Signed to EMI, Cube lengthened his solo discography in June 2006 with Laugh Now, Cry Later. In the Movies, a compilation of soundtrack cuts, was put together by Priority for a 2007 release. The following August, Cube returned with Raw Footage, his seventh consecutive solo studio album to enter the Billboard 200 and R&B/hip-hop charts within the Top Ten. Yet another catalog title from Priority, The Essentials, appeared in 2008. Cube‘s September 2010 effort I Am the West was a family affair, with sons Darrell Jackson (aka Doughboy, named after Cube‘s Boyz N the Hood character) and O’Shea Jackson, Jr. (aka OMG) among the guests, who also included longtime associate WC. By the end of 2011, Cube had also acted in and/or produced a multitude of projects for the large and small screens, including Are We There Yet?, Beauty Shop, Friday: The Animated Series, and The Longshots.
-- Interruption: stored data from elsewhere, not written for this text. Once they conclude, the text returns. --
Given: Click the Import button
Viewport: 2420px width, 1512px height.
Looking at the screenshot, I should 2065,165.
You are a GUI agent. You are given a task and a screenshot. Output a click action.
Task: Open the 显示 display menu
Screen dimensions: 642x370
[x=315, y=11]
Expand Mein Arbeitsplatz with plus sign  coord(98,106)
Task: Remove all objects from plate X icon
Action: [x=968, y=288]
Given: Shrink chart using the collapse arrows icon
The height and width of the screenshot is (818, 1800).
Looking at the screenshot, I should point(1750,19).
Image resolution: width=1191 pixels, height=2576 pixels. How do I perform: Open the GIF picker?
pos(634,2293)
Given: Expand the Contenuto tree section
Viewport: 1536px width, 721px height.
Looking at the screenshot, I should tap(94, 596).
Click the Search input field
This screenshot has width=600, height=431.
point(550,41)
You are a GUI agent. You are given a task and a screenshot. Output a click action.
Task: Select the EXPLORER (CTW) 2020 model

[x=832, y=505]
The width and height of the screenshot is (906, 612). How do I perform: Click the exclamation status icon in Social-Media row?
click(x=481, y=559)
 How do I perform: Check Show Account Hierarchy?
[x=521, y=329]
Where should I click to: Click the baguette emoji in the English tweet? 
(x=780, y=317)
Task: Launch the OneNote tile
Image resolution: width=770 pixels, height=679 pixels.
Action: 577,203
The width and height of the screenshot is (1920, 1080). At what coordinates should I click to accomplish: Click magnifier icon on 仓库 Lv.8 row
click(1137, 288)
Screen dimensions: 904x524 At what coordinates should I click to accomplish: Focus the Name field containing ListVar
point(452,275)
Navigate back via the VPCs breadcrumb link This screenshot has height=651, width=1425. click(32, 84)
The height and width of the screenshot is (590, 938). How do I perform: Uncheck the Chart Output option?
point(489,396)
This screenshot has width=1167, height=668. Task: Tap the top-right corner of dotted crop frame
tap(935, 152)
In 2012, Cube announced the imminence of a tenth solo album, Everythangs Corrupt. Despite several singles issued across 2013 and 2014, its release was delayed as Cube focused on film and television pursuits, as well as the legacy of N.W.A. Along with Dr. Dre, Cube worked on a biopic about the origin and rise of the trailblazing group, with son O’Shea Jackson, Jr. cast to portray him. Named after their breakthrough album, Straight Outta Compton was released in 2015 to critical acclaim. The film made over $200 million worldwide, and was nominated for an Academy Award in the category of Best Original Screenplay. The film inspired Dr. Dre‘s solo album Compton, which included Cube on the track “Issues.” A Rock and Roll Hall of Fame induction followed for N.W.A in 2016. A 25th anniversary reissue of Death Certificate was released the next year by Interscope, Cube‘s new home. The week of the 2018 midterm elections, Cube issued the single “Arrest the President,” a prelude to the characteristically scathing, humorous, and funky Everythangs Corrupt, which finally arrived the next month.